Bulgarian Vote Nudges Out Ruling Party

BULGARIA'S former Communist Party lost its grip on power in multiparty elections Oct. 13 but will retain a strong presence in the new parliament, preliminary results showed.About 70,000 jubilant Bulgarians crammed a central Sofia square the night of Oct. 14 to celebrate the end of the former Communist Party's four-decade grasp on power. The Socialist Party, formerly the Communist Party, was overtaken by the noncommunist Union of Democratic Forces in the poll, according to estimates that gave the Democratic Union about 36.5 percent of the vote and the Socialists about 33 percent. "This is the first evening in the last 45 years of Bulgarian life in which the communists aren't in power," Democratic Union leader Philip Dimitrov shouted to the cheering crowd from a stage festooned with blue balloons. International observers said the voting was generally free and fair. The parliamentary elections were the first follow-up vote held by any of the East European countries that ousted their communist leaderships. The Movement for Rights and Freedoms (MRF), which represents Bulgaria's 1.5 million ethnic Turks, won up to 7 percent of the vote - and a potential power-broker role because neither of the two main groups secured a clear enough majority. State radio translated the estimates as 116 seats for the Democratic Union, 104 for the Socialists, and 20 for the MRF. With no one party having a clear majority, Western diplomats said, the Democratic Union was likely to seek support from the MRF. MRF leader Ahmed Dogan has ruled out collaboration with the former Communist Party, which persecuted the Turkish minority during the rule of Todor Zhivkov, who was ousted in 1989. Socialist leaders said they would accept the final election results but doubted any coalition excluding them could last.

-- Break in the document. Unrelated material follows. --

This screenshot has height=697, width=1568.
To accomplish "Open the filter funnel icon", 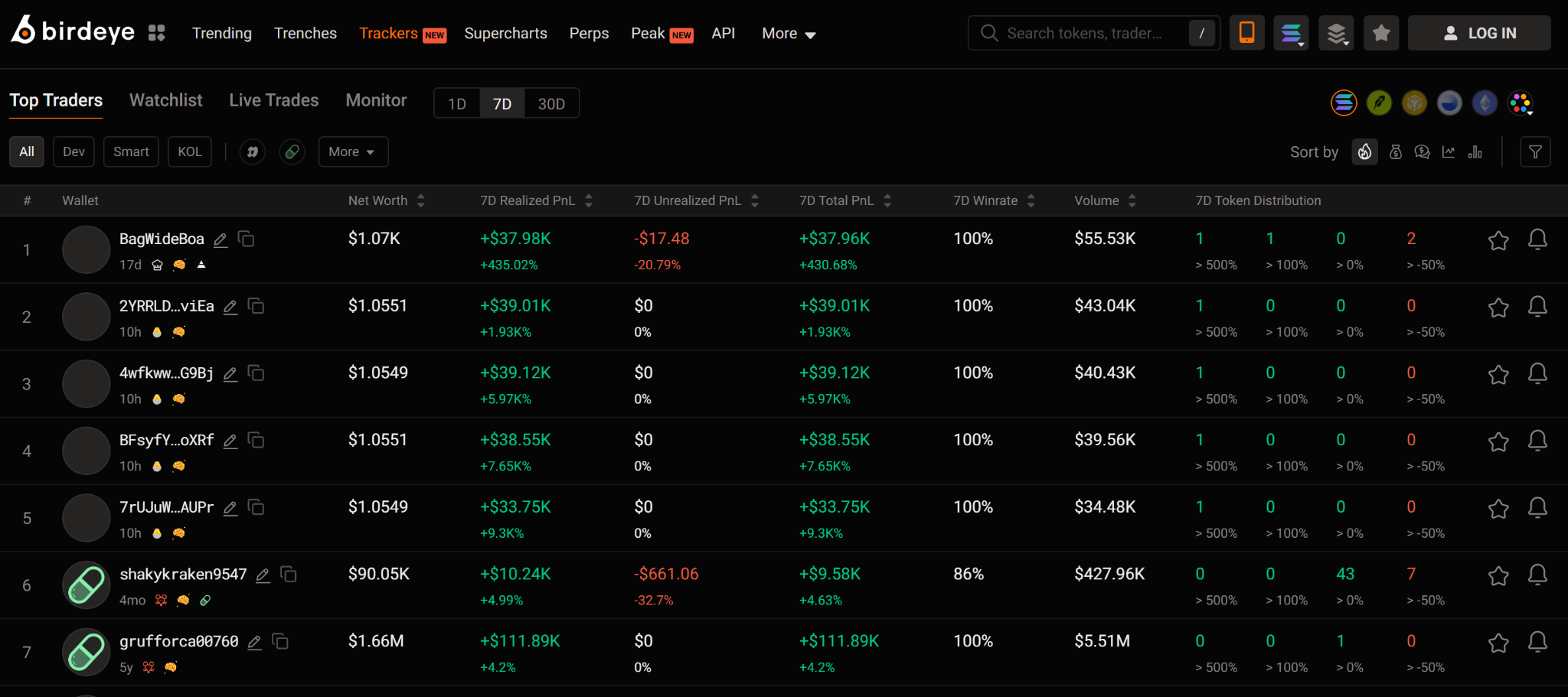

The Socialists won a majority in June 1990 elections, preserving the monopoly on power held by the Communists since 1946. The new parliament is expected to open next month, and Democratic Union officials said one of their first tasks would be to start a criminal investigation of a number of Socialist leaders for alleged economic abuses. Mr. Dogan said his movement would be prepared to present evidence about Socialist leaders' involvement in the persecution of Bulgarian Turks by the Zhivkov administration.